Peter Kapern: Die Institution, um die es jetzt geht, hat in ihrer langen Geschichte viele schmeichelhafte Beinamen erhalten: zum Beispiel "Pantheon des Geistes" oder "Schatzkammer der deutschen Literatur". Gemeint ist das Goethe- und Schiller-Archiv in Weimar. Manchmal musste es sich aber auch Häme gefallen lassen, zum Beispiel vom berühmtesten Reporter der Weimarer Republik, von Egon Erwin Kisch. Er fand es "lächerlich, in diesem Naturschutzpark der Geistlichkeit mit seinem Geniekult ein Leben in Spiritus zu konservieren". Längst vergessen dieser Spott, in den vergangenen zwei Jahren ist das Goethe- und Schiller-Archiv aufwendig renoviert und erweitert worden und heute wird es wiedereröffnet. Und am Telefon bei uns ist nun zum Auftakt seines sicherlich aufregenden Arbeitstags der Direktor des Archivs, Bernhard Fischer. Guten Morgen, Herr Fischer.

[Einträge zum Auffinden von Wörtern und Elementen]
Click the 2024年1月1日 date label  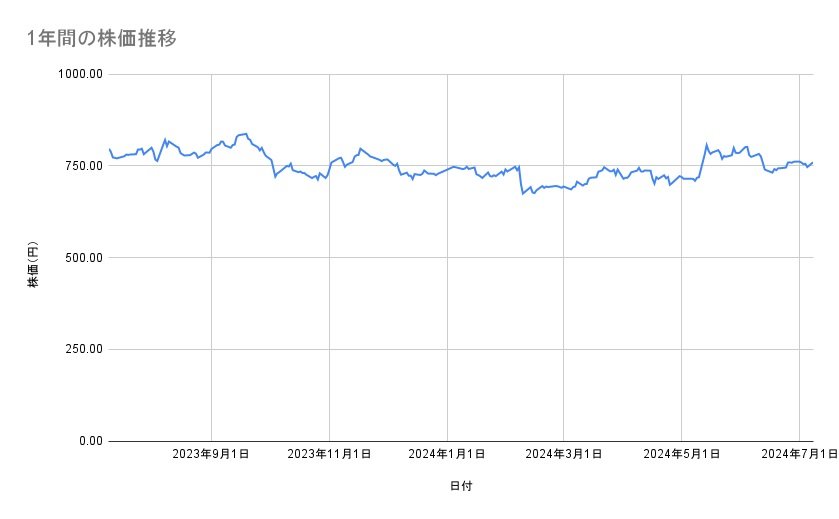(447, 455)
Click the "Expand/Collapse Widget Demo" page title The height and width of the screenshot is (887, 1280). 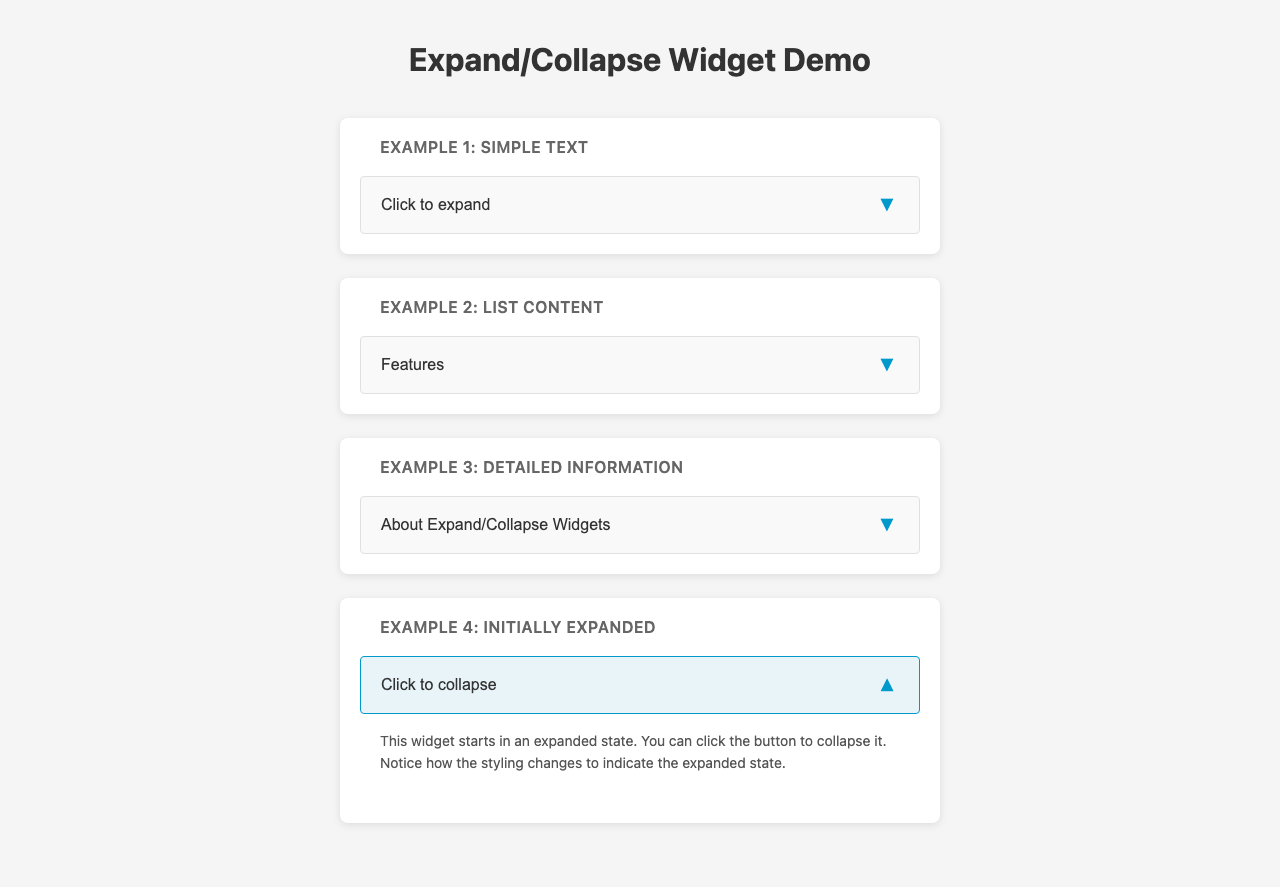(x=639, y=60)
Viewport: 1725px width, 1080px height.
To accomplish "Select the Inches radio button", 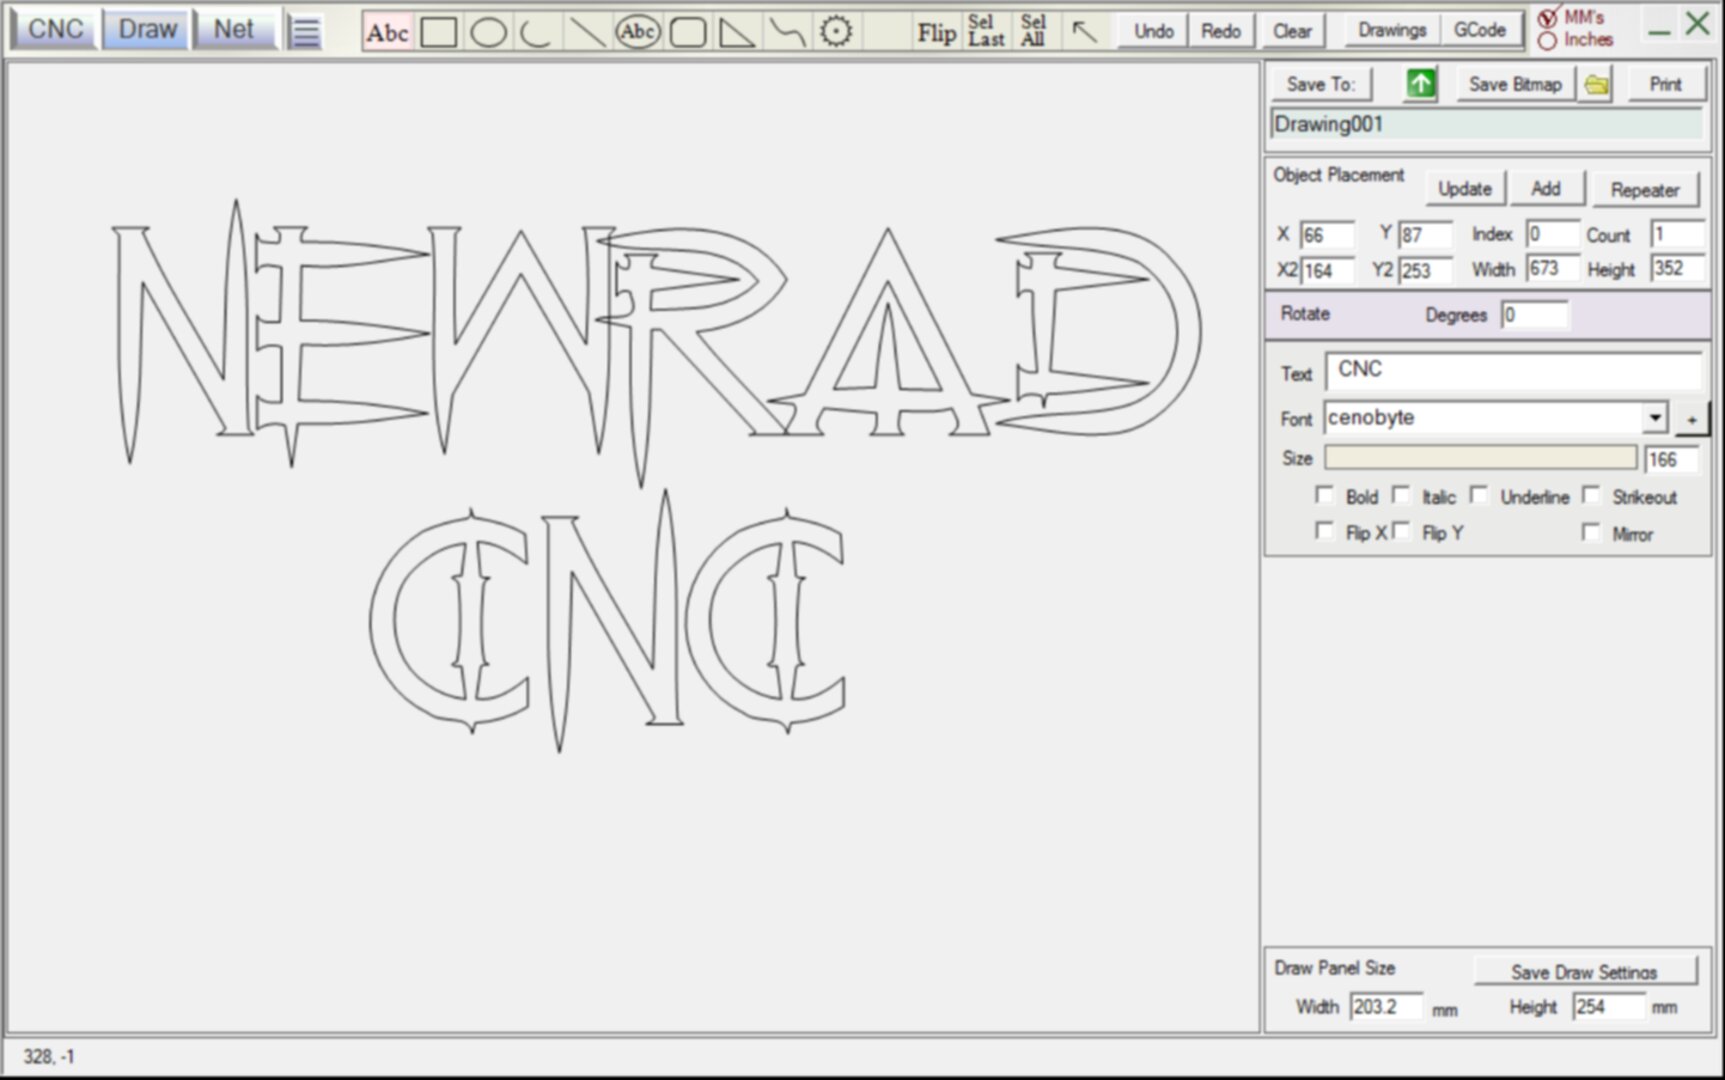I will (x=1548, y=41).
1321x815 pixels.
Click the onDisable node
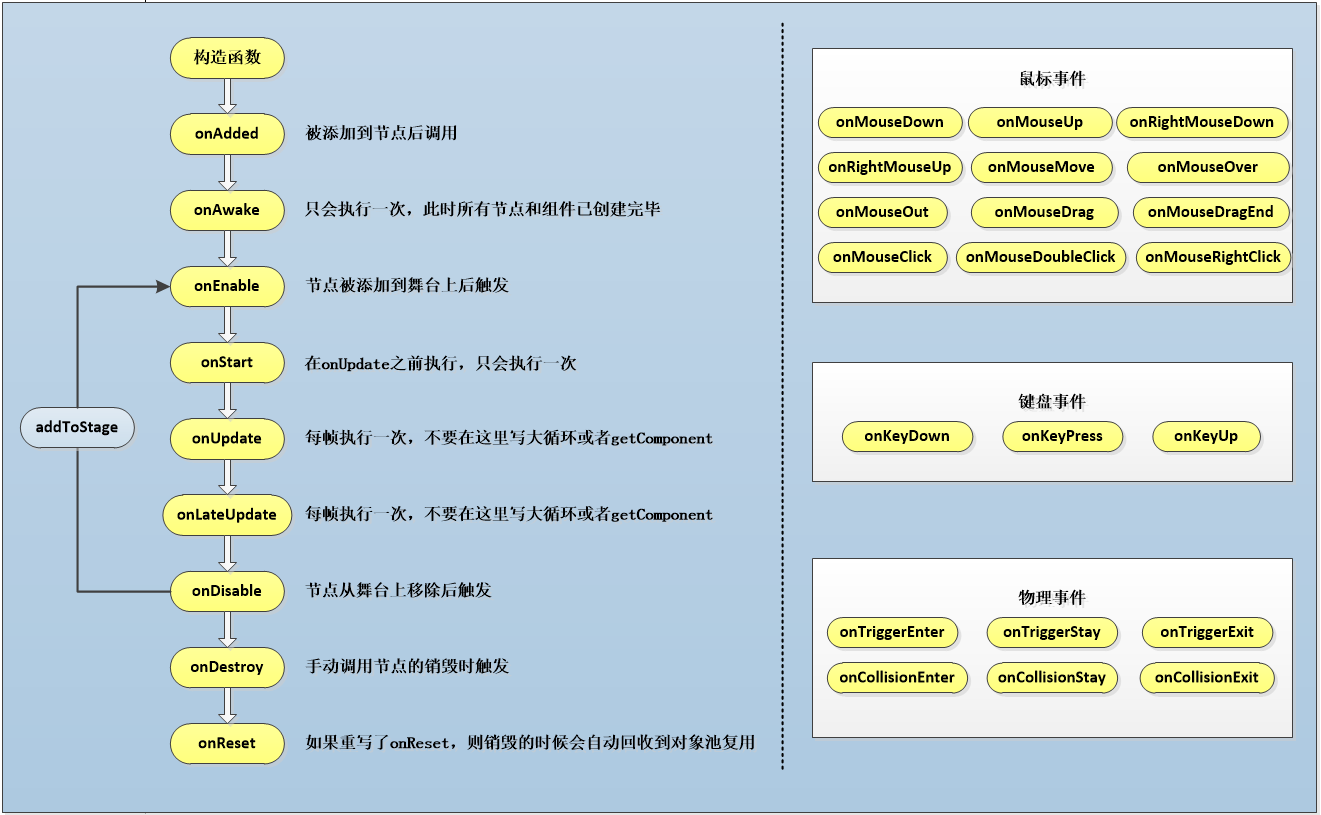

ARBEITSAUFTRAG 1 - Wer leitet laut dem Textauszug über die Wiedereröffnung des Goethe- und Schiller-Archivs das Archiv?
ARBEITSAUFTRAG 2 - Schreibe den Textauszug über die Wiedereröffnung des Goethe- und Schiller-Archivs weiter, wo er aufhört.
Diese Daten stammen aus einer anderen Quelle.

LÖSUNG 1 - Der Direktor des Archivs ist Bernhard Fischer.

LÖSUNG 2 -
Bernhard Fischer: Guten Morgen!
Kapern: Herr Fischer, was wird anders sein, wenn das Goethe- und Schiller-Archiv heute wieder seine Türen öffnet - nur frische Farbe?
Fischer: Nein, natürlich nicht. Es soll viel einladender sein, da trägt die Farbe natürlich zu bei, aber insgesamt haben wir für Benutzer und für Gäste einfach viel mehr Möglichkeiten. Wir haben mittlerweile doch erheblich ein erheblich größeres Lesesaal-Angebot mit über 40 Plätzen, wir haben einen wunderbar restaurierten Mittelsaal, von dem man aus wieder zurückblicken kann in den Nord- und Südsaal, die alte Saalfolge ist dort deutlich geworden, und das Haus ist einfach perfekt eingerichtet für alle unsere Bedürfnisse und für alle Bedürfnisse von Gästen und Forschern.
Kapern: Noch bessere Voraussetzungen also für den Geniekult, dessen Betreiben Kisch dem Archiv vorgeworfen hat?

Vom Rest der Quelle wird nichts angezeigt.